[START OF Article]

That night she explains in great excitement what she discovered to Dick.

Bad idea. Dick is the Secret Bad Guy. He’s been poisoning her tea for Personal Motives. Now that Jane suspects she’s being poisoned he’s forced to Escalate the Plot to Its Violent Conclusion.

Don’t worry Jane will Narrowly Escape Death and be Forever Changed by Her Journey.

We’ve all read a version of that story before. But you see how the recipe plays out. The expectation is that Jane and Dick are the happy couple Jane thinks them to be. Because this story would most likely be filtered through her experiences, we’d be given only warm details about Dick—except of course for very minor comments that hint at his temper, or a big inexplicable lie she caught him once or….

Something that lays the groundwork for who he really is. Details we are spoon-fed while the David Saga owns most of our attention.

The tea and flowers perform double duty. They make Dick look like a great guy, and they also foreshadow the final revelation. It sounds almost childish when summarized in two hundred words. And often, twist endings are.

However, a skilled writer will step on those bolded phrases to take you on a journey that makes forget you are reading a thriller novel that requires a surprise ending.

It’s through that elaboration that you get lost in the details.

And of course, there are tons of ways to modify that recipe to deliver an impactful ending. Below, I expand on some of the most effective and popular techniques for delivering a twist ending.

Betrayal

Pretty simple. One character trusts another. As a result, the reader does too. The crude scenario I put together above is an example of a Betrayal Twist.

There are many others. Snape pulls double betrayal duty in the Harry Potter books, first in Half-Blood Prince when he apparently betrays Dumbledore, and then again in Deathly Hollows when we learn he actually betrayed Voldemort.

I could go on but we’d be here all day. The “Red Wedding,” scenario in Game of Thrones is a betrayal twist. Edmund selling out his family for candy in the Narnia books is a betrayal twist. And in Catholic grade school I was introduced to a man by the name of Judas.

Betrayal twists work well because the reader experiences the same hurt and surprise as the character.

Misdirection

In my Dick and Jane example, misdirection comes in the form of David. Ideally, the reader will focus most of their attention on him, and not notice Dick slipping poison into the tea.

In Sorcerer’s Stone, Harry’s dislike of Snape misdirects readers. We get so caught up disliking a bully that we fail to notice the—admittedly subtle—evidence quietly stacking up against Professor Quirrel.

Harry’s scar hurts at one point in Quirrel’s presence—though we are led to believe at the time that Snape inspired the pain. Quirrel is there at the Quidditch match. He’s the one who intrudes the troll. Harry literally dreams about his turbin.

All very circumstantial, of course, but ultimately more meaningful than the evidence against Snape which is—nothing. We get caught up in a feeling rather than fact.

Also, we trust the main character’s assumptions. Harry thinks Snape is evil so we ultimately agree.

Reversal of Identity

Someone isn’t who they claim to be. Agatha Christie’s famous play The Mouse Trap, turns on exactly this twist. So does The Murder on the Orient Express. In fact, if you ever find yourself in an Agatha Christie novel, assume that no one is as they appear.

[END OF Article]
[START OF Data provided]

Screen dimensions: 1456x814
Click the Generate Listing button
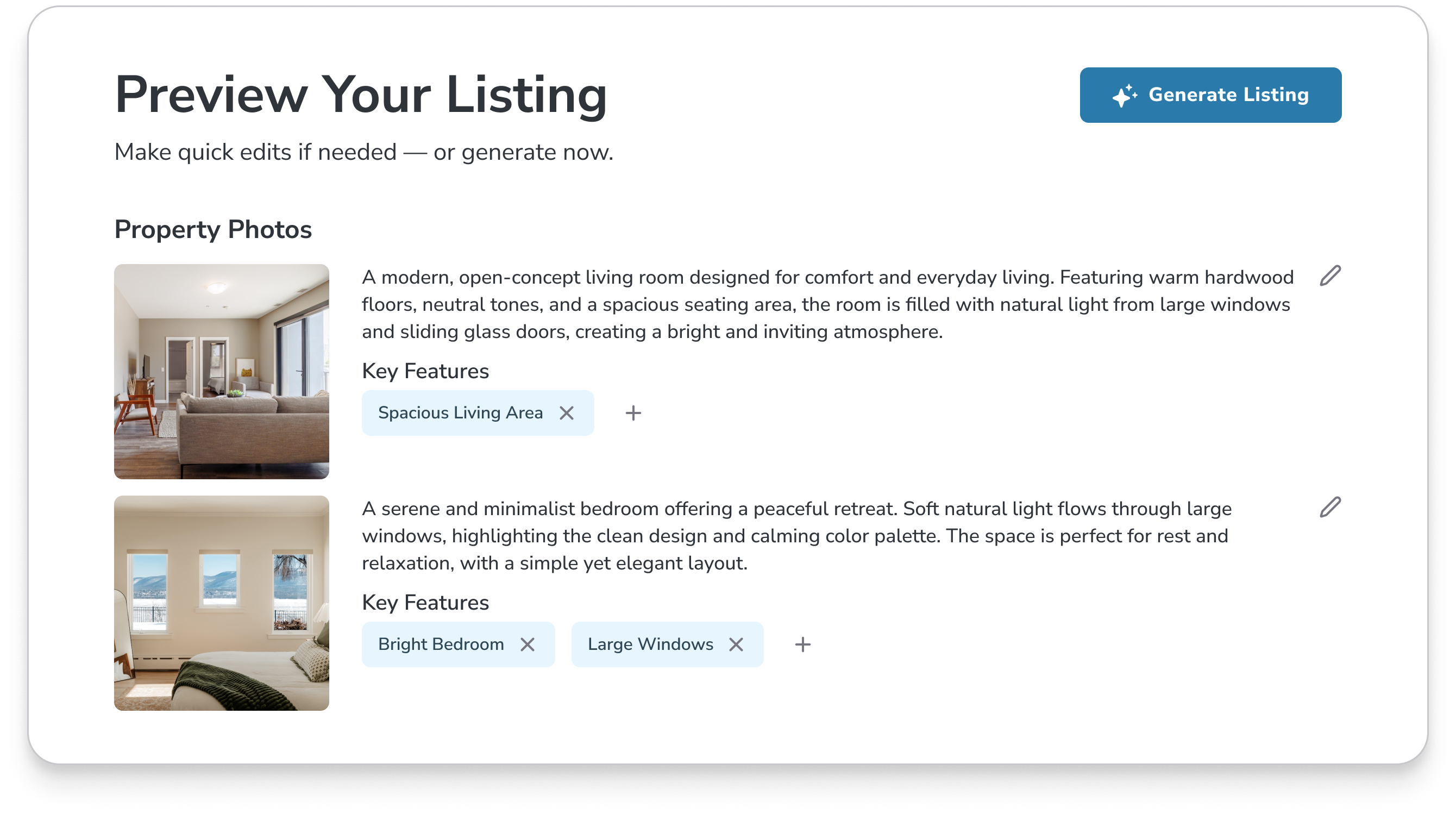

[END OF Data provided]

Exercises to complete
1/ In the article on twist endings, why do betrayal twists work well?
2/ Rewrite the paragraph of the article on twist endings that begins "The tea and flowers perform double duty" more briefly, keeping its main facts.
3/ Carry on the article on twist endings from its last sentence.

Answers to the problems
1/ They work well because the reader experiences the same hurt and surprise as the character.

2/ The tea and flowers do two jobs: they make Dick seem like a great guy and foreshadow the final revelation. Summarized in two hundred words, this sounds almost childish, and twist endings often are.

3/
There are many other examples. The Enigma in Room 622, Harry Potter and the Prisoner of Azkaban, and Harry Potter and the Goblet of Fire.

It’s also the twist that makes the ending of Usual Suspects so famous. Reversal of identity is hard to pull off because it ultimately comes out of left field. Still, when done well, it provides a memorable conclusion.

Reversal of Motive

In which you think a character is motivated by X when really they want Y. Not to put too fine of a point on it, but Snape’s murder of Dumbledore could also fall into this category. We assume his motive is to aid Voldemort’s cause.

In the next book, we learn that he was motivated to complete Dumbledore’s long-term plan.

Reversal of motive twists are a common ingredient of subverting expectations. My hypothetical twist at the beginning of this article involved reversal of motive.

We thought Dick wanted to help Jane feel better with his gift of tea. Really, his motivation behind that action was to kill her.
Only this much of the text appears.